— TEXT EXTRACT —
%%

I'll take you to space.

[Jen] In the case of Rocket, for us, pretty easy

'cause we just stole him from Guardians. [laughs]

We had to put him in a new costume which was super cool,

but I think all of the character work had been done

pretty early on him, so it was just

continuing his arc as a character.

Hey, you must be Mom.

I got the thing, come on, we gotta move.

[Jen] There's no real reason to put dots

on Bradley Cooper's face.

The difference between a raccoon and a human face,

they're pretty far off.

We will, when we're in the room with him for ADR,

we'll have different cameras on him

so we can see whatever gesticulations he's doing.

We can see his facial expressions and we can take all that,

we can translate it into that character.

I live for the simple things.

Like how much this is gonna hurt.

[Jen] You do have to make these non-humanoid things human.

You have to sell it, you have to love 'em,

you have to cheer for 'em, you have to feel their pain.

And oftentimes, that can come down to just

a simple layer of water in the eye that we put in

just to really pull you emotionally to a scene,

so on set we'll have a body double, Sean Gunn,

who is remarkable at getting to Rocket's four foot high.

He folds himself up, it's crazy how he's able to do it

and walk and jump down from ledges.

And those are important as we talked about

because you wanna have your actors

acting against one another, and also helps

a great deal with camera blocking.

So that our camera guy knows how to go

from a digital thing to a live action element.

This is the fight of our lives.

And we're gonna win.

Whatever it takes.

[Jen] You may have noticed, the Time Suits

are a combination of Ant Man, Tony Stark, and Guardians tech

and that took quite a while for us to land on.

By the time we got a final version

we were already into principal photography

which we knew we were gonna build them anyway

because how they needed to nano on and off

with Tony's tech, so it ended up being

that the costume department, they didn't have time

to develop fit and fabricate all the costumes for those

hero characters, so we ended up doing it digitally.

So you don't notice, but every time you see

one of your heroes in that suit, it's digital.

Challenge there was getting the right color tone.

%%

— LIST OF TASKS —
A – According to the transcript, who was Rocket's body double on set?
B – Reproduce the transcript word for word, starting at the words "I got the thing, come" and stopping after "pretty far off.".

— DATA PROVIDED —
%%

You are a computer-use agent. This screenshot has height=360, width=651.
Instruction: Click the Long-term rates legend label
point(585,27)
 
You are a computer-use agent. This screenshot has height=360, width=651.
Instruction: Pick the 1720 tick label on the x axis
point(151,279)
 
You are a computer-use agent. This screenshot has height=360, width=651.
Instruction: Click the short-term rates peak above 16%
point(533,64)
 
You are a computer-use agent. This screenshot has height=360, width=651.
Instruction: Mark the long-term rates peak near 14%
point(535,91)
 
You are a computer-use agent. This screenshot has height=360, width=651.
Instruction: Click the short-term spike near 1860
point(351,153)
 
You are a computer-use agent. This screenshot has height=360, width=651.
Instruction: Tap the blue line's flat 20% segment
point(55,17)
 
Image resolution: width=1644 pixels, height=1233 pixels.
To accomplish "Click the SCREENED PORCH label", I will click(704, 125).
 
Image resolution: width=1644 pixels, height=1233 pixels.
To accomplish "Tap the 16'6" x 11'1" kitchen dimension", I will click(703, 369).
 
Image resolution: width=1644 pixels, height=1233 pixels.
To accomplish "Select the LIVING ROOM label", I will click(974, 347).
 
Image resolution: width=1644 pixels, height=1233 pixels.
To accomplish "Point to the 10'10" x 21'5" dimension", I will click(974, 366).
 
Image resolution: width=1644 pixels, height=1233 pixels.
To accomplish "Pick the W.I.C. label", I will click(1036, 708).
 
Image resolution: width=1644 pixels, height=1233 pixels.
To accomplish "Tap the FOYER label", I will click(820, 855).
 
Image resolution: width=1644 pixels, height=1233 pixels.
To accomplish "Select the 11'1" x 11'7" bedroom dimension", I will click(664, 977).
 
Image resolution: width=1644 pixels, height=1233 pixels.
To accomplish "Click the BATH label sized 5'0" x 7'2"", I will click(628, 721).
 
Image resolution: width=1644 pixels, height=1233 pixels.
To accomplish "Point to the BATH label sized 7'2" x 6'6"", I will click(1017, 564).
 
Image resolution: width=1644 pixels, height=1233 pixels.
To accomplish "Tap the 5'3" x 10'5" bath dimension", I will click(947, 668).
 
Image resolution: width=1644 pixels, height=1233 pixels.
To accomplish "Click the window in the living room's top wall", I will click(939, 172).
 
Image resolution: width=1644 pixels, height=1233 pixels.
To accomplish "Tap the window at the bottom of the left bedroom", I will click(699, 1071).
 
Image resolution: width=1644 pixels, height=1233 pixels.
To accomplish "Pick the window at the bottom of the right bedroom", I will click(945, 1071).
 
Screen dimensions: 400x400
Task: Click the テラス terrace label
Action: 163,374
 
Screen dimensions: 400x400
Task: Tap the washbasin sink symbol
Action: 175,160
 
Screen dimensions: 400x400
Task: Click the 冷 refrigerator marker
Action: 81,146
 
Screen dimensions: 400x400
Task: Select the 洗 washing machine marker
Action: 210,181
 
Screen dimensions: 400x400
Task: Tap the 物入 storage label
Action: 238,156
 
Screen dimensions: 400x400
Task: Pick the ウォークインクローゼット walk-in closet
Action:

%%

— TASK-BY-TASK RESULTS —
A – Sean Gunn

B –
I got the thing, come on, we gotta move.

[Jen] There's no real reason to put dots

on Bradley Cooper's face.

The difference between a raccoon and a human face,

they're pretty far off.